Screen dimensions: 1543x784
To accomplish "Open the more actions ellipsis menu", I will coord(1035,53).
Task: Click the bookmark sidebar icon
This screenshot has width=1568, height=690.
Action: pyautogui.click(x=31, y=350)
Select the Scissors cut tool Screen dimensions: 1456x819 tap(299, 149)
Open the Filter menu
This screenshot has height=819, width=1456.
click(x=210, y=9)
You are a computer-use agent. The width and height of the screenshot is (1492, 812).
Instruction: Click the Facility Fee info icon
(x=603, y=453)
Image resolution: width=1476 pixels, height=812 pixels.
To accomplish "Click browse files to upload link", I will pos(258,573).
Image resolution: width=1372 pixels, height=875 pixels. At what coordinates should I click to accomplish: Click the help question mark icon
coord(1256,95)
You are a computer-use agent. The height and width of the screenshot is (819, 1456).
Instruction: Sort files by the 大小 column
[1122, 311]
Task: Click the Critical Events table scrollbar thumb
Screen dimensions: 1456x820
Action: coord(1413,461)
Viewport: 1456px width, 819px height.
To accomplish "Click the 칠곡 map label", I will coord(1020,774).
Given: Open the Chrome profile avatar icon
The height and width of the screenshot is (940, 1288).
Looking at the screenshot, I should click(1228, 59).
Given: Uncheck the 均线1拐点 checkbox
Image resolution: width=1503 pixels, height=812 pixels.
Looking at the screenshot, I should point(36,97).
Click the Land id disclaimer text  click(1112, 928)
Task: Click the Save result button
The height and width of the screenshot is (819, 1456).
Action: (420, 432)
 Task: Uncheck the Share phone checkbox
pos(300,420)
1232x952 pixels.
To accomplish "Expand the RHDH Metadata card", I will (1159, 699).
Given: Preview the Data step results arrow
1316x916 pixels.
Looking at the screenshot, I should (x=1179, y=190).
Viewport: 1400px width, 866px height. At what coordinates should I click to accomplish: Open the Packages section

Task: In this exercise, the data above is to be printed exactly.

Solution to this problem:
Screen dimensions: 1543x784
To accomplish "Open the more actions ellipsis menu", I will coord(1035,53).
Task: Click the bookmark sidebar icon
This screenshot has width=1568, height=690.
Action: pyautogui.click(x=31, y=350)
Select the Scissors cut tool Screen dimensions: 1456x819 tap(299, 149)
Open the Filter menu
This screenshot has height=819, width=1456.
click(x=210, y=9)
You are a computer-use agent. The width and height of the screenshot is (1492, 812).
Instruction: Click the Facility Fee info icon
(x=603, y=453)
Image resolution: width=1476 pixels, height=812 pixels.
To accomplish "Click browse files to upload link", I will pos(258,573).
Image resolution: width=1372 pixels, height=875 pixels. At what coordinates should I click to accomplish: Click the help question mark icon
coord(1256,95)
You are a computer-use agent. The height and width of the screenshot is (819, 1456).
Instruction: Sort files by the 大小 column
[1122, 311]
Task: Click the Critical Events table scrollbar thumb
Screen dimensions: 1456x820
Action: coord(1413,461)
Viewport: 1456px width, 819px height.
To accomplish "Click the 칠곡 map label", I will coord(1020,774).
Given: Open the Chrome profile avatar icon
The height and width of the screenshot is (940, 1288).
Looking at the screenshot, I should click(1228, 59).
Given: Uncheck the 均线1拐点 checkbox
Image resolution: width=1503 pixels, height=812 pixels.
Looking at the screenshot, I should point(36,97).
Click the Land id disclaimer text  click(1112, 928)
Task: Click the Save result button
The height and width of the screenshot is (819, 1456).
Action: (420, 432)
 Task: Uncheck the Share phone checkbox
pos(300,420)
1232x952 pixels.
To accomplish "Expand the RHDH Metadata card", I will (1159, 699).
Given: Preview the Data step results arrow
1316x916 pixels.
Looking at the screenshot, I should (x=1179, y=190).
Viewport: 1400px width, 866px height. At what coordinates should I click to accomplish: Open the Packages section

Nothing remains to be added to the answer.